下のString型を明示している方はコンパイルは通りますが、ダブルクォーテーションで囲まれたリテラルから明らかに文字列とわかりますので冗長な表現です。コンパイルは通ります。
const修飾子
const宣言は、コンパイル時に値が決まる定数であることを意味します。これによって実行コードが最適化されるようにコンパイラにヒントを与えます。
値は不変ということになりますので、その意味ではfinalと同様ですが、constの場合は更に強く実行前に値が確定していることを意味します。
const x = 100; const double d = 1.01;
final宣言した変数が何らかのオブジェクトを指しているとき、そのオブジェクトへの参照の値は変更できませんが、オブジェクトの中のプロパティ変数は変更できます。
一方でconst宣言した変数の場合、オブジェクトへの参照はもちろん、プロパティ変数の値も変更できません。コンパイル時に完全に定数として固定されることがconstの条件です。条件が厳しいですが、その分この不変性を前提とした最適化をコンパイラが実施することができます。
条件に合致する場合はなるべくconst修飾子を付けたほうが実行効率が高まります。

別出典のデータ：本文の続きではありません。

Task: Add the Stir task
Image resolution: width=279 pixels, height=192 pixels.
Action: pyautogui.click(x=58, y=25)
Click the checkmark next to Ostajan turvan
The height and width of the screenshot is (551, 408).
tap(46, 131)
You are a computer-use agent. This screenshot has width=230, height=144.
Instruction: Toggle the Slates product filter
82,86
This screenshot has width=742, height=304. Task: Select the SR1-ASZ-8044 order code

多くの場合IDEが「constを付けたほうが良い」「constを付けてはいけない」と波線を付けて警告してくれますのでこれに従っていけばほぼOKです。
データ型
次にデータの中身の型について見ていきます。
数値型
Dartは二つの基本数値型を持っています。整数型がint、浮動小数点型がdoubleです。双方64ビット表現です。

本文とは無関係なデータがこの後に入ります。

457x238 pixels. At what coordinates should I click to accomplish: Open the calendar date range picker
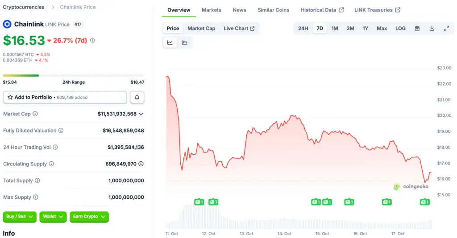click(x=417, y=29)
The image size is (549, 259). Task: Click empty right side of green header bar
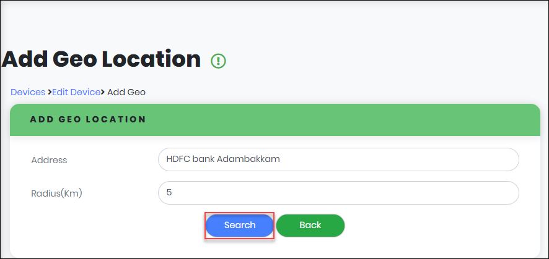click(403, 119)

数値の表記法として、小数点がある数値はdouble、小数点がない数値はintと解釈されます。ただし、型を明示すれば小数点がなくてもdouble型と解釈します。
var x = 10; // xはint型 var y = 1.0; // yはdouble型 double z = 10; //zはdouble型
またint型やdouble型のデータでは、下記のようなメソッドが使えます:
メソッド | 動作 |
---|---|
abs() | 絶対値を取得 |
ceil() | 小数以下切り上げ |
floor() | 小数以下切り下げ |
round() | 小数以下四捨五入 |
例えば下記のような実行結果になります(コメントにある数値が式の評価結果):
(-5).abs() // 5 3.1.ceil() // 4 3.1.floor() //3 3.4.round() //3 3.5.round() //4
文字列
シングルクォート、あるいはダブルクォートで囲まれた文字が文字列になります。
文字列の途中で「$変数」あるいは「${式}」を入れると変数あるいは式の値が評価され文字列に統合されます。C言語やJavaのString#formatにある文字列中の%dや%sのようなものです。

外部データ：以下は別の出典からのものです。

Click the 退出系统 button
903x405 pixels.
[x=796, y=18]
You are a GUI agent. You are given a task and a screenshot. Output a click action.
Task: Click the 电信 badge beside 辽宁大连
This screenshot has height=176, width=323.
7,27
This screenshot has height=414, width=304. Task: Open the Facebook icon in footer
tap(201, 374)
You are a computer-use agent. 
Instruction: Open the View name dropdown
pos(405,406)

var x = 10; var s = "今年で$x歳になります"; var r = "来年で${x+1}歳になります"; print(s); //今年で10歳になります print(r); //来年で11歳になります
シングルクォート、あるいはダブルクォートを3重にすると、複数行の文字列定義ができます。
var t = """ これが 複数文字列 定義です """; print(t); //3行に渡って上記文字列が表示される
文字列の連結は+演算子で「"文字列"+"連結”」のようにして行うことができます。しかしながらこれを繰り返して長い文字列を行っていくと問題が起こる可能性があります。特にループで数百回以上に渡る連結を行う場合は注意が必要です。
これは+演算子で文字列を連結していくと連結するたびに新しい文字列のオブジェクトが生成される仕様のためです。これはJavaやC#と同じ仕様です。
ループ中、一度きりしか登場せずに二度と使わない文字列のために、大量のメモリリソースを消費することになり、最悪の場合アプリがクラッシュする原因になります。
なので文字列連結を行うときはStringBufferを用います:
var buf = StringBuffer(); for(var i=0; i<1000000; i++){ buf.write("moji$i "); //文字列連結 } print(buf); //moji0 moji1 moji2 ... という表示が続く
ループ中に文字列連結が出現するケースではほとんどStringBufferを使うべきだと覚えておきましょう。
ブール型
論理式の真偽を表すためbool型が用意されています。真を表すリテラルがtrue、偽を表すリテラルがfalseです。
var x = 1; //xはint型 var b1 = x == 2; //b1はbool型 var b2 = !b1; //b2はbool型 print(b1); //false (xは2ではないので) print(b2); //true (b1の逆の真偽値)
明示的に型を宣言する場合は「bool」と表記します。
列挙型
列挙型は何らかの名前を列挙した型を定義できる仕組みです。ただの数値ではなく、名前をつけることでコードの可読性を向上させられる場合などに用います。
enum Youbi {Mon, Tue, Wed, Thur, Fri, Sat, Sun} void main() { var day = Youbi.Wed; print("今日は$day"); //今日はYoubi.Wed print("今日は${day.index}"); //今日は2 }
文字列で直接出力するとenumのクラス名も出てしまいます(上記例のYoubi.Wed)。なので文字列ダイレクトで表示するというのはデバッグ用途以外には使えなさそうですね。
enum型にはindexプロパティが付きます。indexには列挙型の先頭から何番目なのかという数値が入ります。0から始まりますので最初から3番目のWedのindexは2になります。
配列
Dartの配列はJavaやC#のように特別なものが用意されているのではなく、実体はList
var list = [1.2, 2.3, -3.4]; print(list[1]); //2.3
[]演算子でインデックスを指定することで、配列のなかの要素にアクセスできます。0からスタートするのでインデックスが1だと2番目になります。
Listについては別記事の「コレクション」の回で詳細を述べます。ここでは配列とコレクションのListは完全に同じものと覚えておけばOKです。
おわりに
今回はDartの変数定義、データ型についてポイントをまとめました。
説明を読んでいるだけだとvar、final、constあたりが面倒くさそうという感じに見えるかもしれません。
ただほとんどIDEが適切な表記でない場合に波線で指摘してくれて、かつこういう風に直そうか?と提案してくれたりしますので、ポチっとボタンを押すだけで修正してくれたりします。なので実際上ほとんど問題ないです。
そこまでしてくれるならconstやfinalを付けなくても勝手に判断して最適化してくれれば良いのに、と思わなくもないですけれどもね。
コードをあれこれ改変しながら試行錯誤していくと、const修飾子をつけるべき箇所がコロコロ変わったりします。もうそういうときは完全にIDEにおまかせで何も考えずに提案してきた修飾子に従っていけばだいたい問題ないです。このあたりややこしいと思われる方は、気楽に捉えてOKです。
よっぽど初期化が複雑で重たいオブジェクトを扱うときに無駄な初期化を何度もしないように気をつける必要があるくらいで、あとの軽いデータについては今の爆速のスマホやPCにおいてほとんど性能に影響は出てきませんからね。